I find this utterly amazing, in this age of closely-guarded copyrights, that if one is so inclined, one can watch Hans-Jurgen Syberberg’s entire 7 1/2-hour film opus, Hitler – ein Film aus Deutschland (Hitler, a film from Germany, 1977), on the web, for free. The film is divided up into 4 parts so you don’t have to watch the whole thing in one sitting. (At the moment, the film is only available in its original German. However, there are indications on the site that an English-subtitled version will be available soon.)
I have never seen this film, but it has been oft-written about (most famously by Susan Sontag; her essay on the film is available in her book Under the Sign of Saturn), and was released in the United States in 1979 (as Our Hitler) through the efforts of Francis Ford-Coppola. Syberberg was part of the “German New Wave” of cinema artists to appear in Germany during the late 60’s, though his works were too experimental and inaccessible to achieve anything near the level of popular renown that Fassbinder or Wenders or Herzog did.
This film, along with a 60-minute piece from 2000 called Nietzsche Ecce Homo (Schleef), is available on Syberberg’s website Syberberg.de, a site divided into 4 parts, and well worth checking out even if your German is limited to “Ich bin ein Berliner” like mine is.
Of particular note is part 4, Syberberg’s quasi-weblog (“Web-Tagebuch: Daily Currency”), which dates back to January 2001, and which has been updated everyday, as far as I can tell, from December 2001 through to today. While there is some writing, for the most part it’s a visual diary, each day a “collage” of images. On any given day, you can find photographs both old and new (those taken by Syberberg as well as found images), magazine and newspaper clippings, video captures of his various films, or stuff he has shot on video, or off the tv, and scans of various ephemera. I could spend hours in his archives, for each day feels like you’re walking into an installation or standing in front of a collage in a gallery, forced by the absence of language to make your own associations and meaning. Absolutely wonderful.
By all means check out the remainder of the site as well. The “autobiography” page has clips from a lot of his various works, as well as old home movies, and images of the various ephemera of Syberberg’s career, like old 8mm cameras and film boxes, and old family snapshots as well.
At the moment, there is an Syberberg exhibition at the Centre Pompidou in Paris called Nossendorf Syberberg Paris, which includes a retrospective of some of his films. On his site, there are web cams set up in Nossendorf (Syberberg’s birthplace) and at the Pompidou, though as Syberberg writes, “Paris Webcams dont move. Therefore wrong impression.”

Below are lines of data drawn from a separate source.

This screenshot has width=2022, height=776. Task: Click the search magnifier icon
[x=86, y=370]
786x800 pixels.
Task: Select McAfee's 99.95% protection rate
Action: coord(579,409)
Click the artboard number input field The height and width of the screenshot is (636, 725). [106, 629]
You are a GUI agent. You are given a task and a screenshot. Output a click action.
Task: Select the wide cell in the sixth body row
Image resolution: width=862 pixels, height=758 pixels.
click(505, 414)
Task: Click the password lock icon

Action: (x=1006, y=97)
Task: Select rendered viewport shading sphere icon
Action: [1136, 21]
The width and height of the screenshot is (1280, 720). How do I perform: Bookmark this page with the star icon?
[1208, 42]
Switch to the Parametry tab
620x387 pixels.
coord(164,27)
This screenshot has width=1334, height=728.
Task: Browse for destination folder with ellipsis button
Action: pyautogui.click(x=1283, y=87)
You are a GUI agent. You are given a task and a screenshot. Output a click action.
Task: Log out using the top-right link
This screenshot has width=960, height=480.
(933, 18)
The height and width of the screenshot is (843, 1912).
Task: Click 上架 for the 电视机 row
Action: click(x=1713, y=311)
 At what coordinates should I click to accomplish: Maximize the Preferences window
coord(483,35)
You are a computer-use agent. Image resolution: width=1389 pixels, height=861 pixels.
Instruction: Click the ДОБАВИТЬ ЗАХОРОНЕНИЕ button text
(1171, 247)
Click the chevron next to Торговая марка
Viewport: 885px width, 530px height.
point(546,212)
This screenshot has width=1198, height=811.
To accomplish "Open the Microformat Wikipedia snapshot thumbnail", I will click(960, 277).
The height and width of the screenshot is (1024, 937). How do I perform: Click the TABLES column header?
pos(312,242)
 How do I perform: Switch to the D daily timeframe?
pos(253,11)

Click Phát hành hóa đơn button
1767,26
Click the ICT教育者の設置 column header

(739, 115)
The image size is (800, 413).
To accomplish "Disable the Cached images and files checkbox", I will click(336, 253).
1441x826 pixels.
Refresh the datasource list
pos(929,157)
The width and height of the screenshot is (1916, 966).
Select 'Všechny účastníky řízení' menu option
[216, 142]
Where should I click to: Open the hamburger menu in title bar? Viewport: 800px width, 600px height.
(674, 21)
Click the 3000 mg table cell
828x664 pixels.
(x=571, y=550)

Thanks for sharing the reference. I am greatly enjoying the films.
chuck-
I’m glad you found it worthwhile. thanks for letting me know.
While I would very much like to mail this site to my former biology teacher, I am sorry to say, he resists turning to computers for even the things that interest him the most- I know he would enjoy it! Be that as it may, could I ask if you know where I could buy a copy of “Our Hitler” on DVD (english) for him? He has been wanting to see it again, and I thought I could find it for him. Thank you very much, kim
i saw kims post of june 9,2003. i also have been interested in a dvd of syberbergs 8 hour masterpiece. i remember seeing it in the early 70’s at a theatre but have never found it since.
i also noticed that the english version mentioned at his sight is not available except in the short trailer form.any idea on these things? any and all thoughts appreciated
Mike (and Kim), sadly as far as I know only Syberberg’s Parsifal is available on DVD at the moment. I know one can get the Hitler film on video, the BFI sells a box set for 40 pounds (would be PAL version though), and it’s available (presumably in German only) from Syberberg’s site for 80 Euros. Certainly a work that is crying out for a Criterion or even Fantomas DVD production.